Description of the task | From the line that contains "You are a GUI" down to the final line below, please repeat each line exactly and nothing more, with no pictures.

Records from a collection
[Start of section]
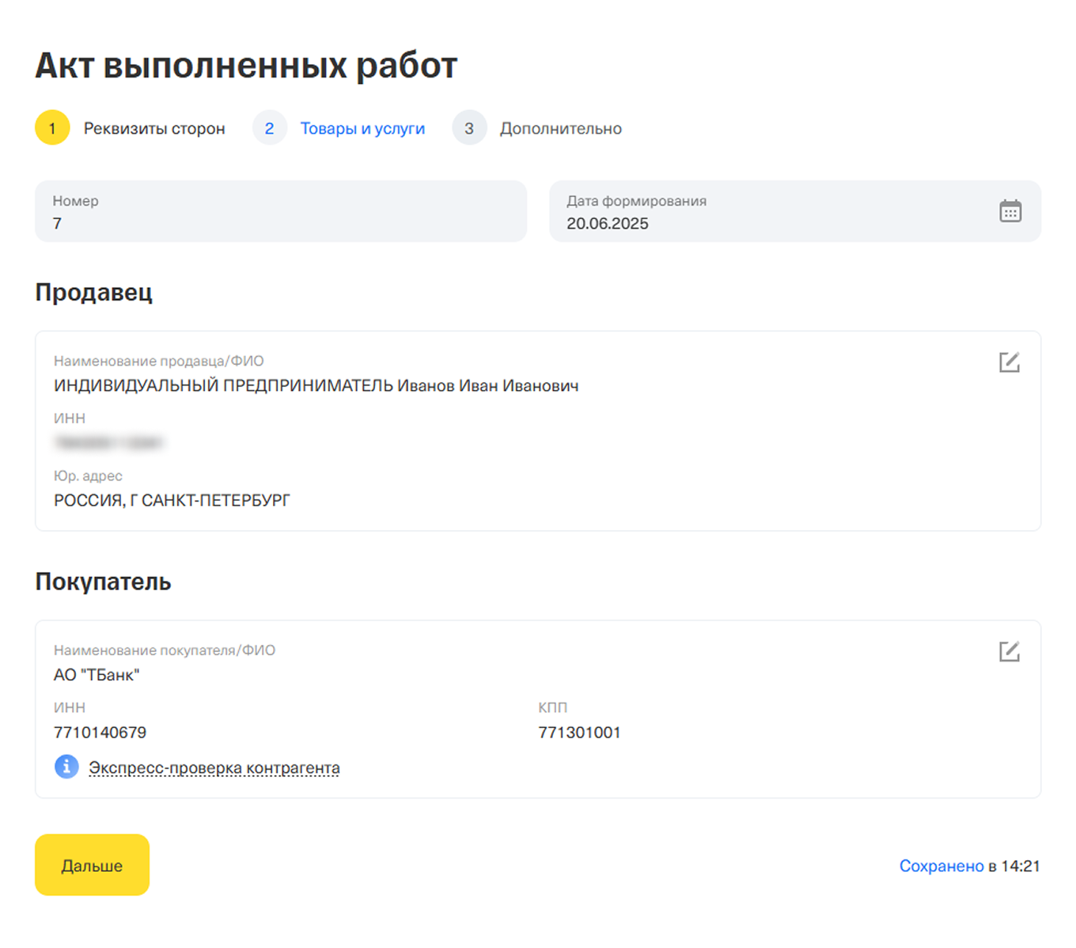Switch to the Дополнительно step

(x=560, y=127)
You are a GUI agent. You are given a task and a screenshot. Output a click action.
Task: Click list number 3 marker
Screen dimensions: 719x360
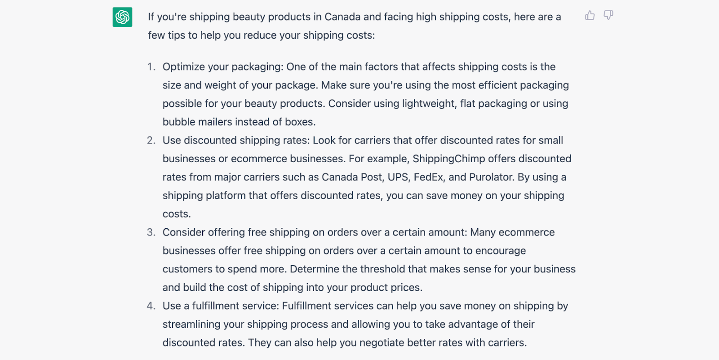click(151, 232)
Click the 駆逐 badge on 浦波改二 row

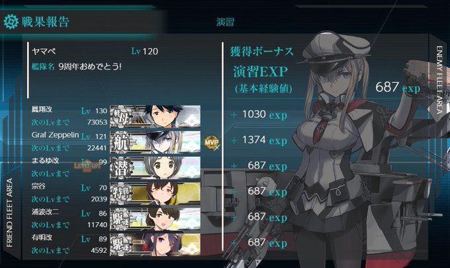[x=121, y=220]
[End of section]
Exercise result |
You are a GUI agent. You are given a task and a screenshot. Output a click action.
Task: Click list number 3 marker
Screen dimensions: 719x360
click(151, 232)
Click the 駆逐 badge on 浦波改二 row

[x=121, y=220]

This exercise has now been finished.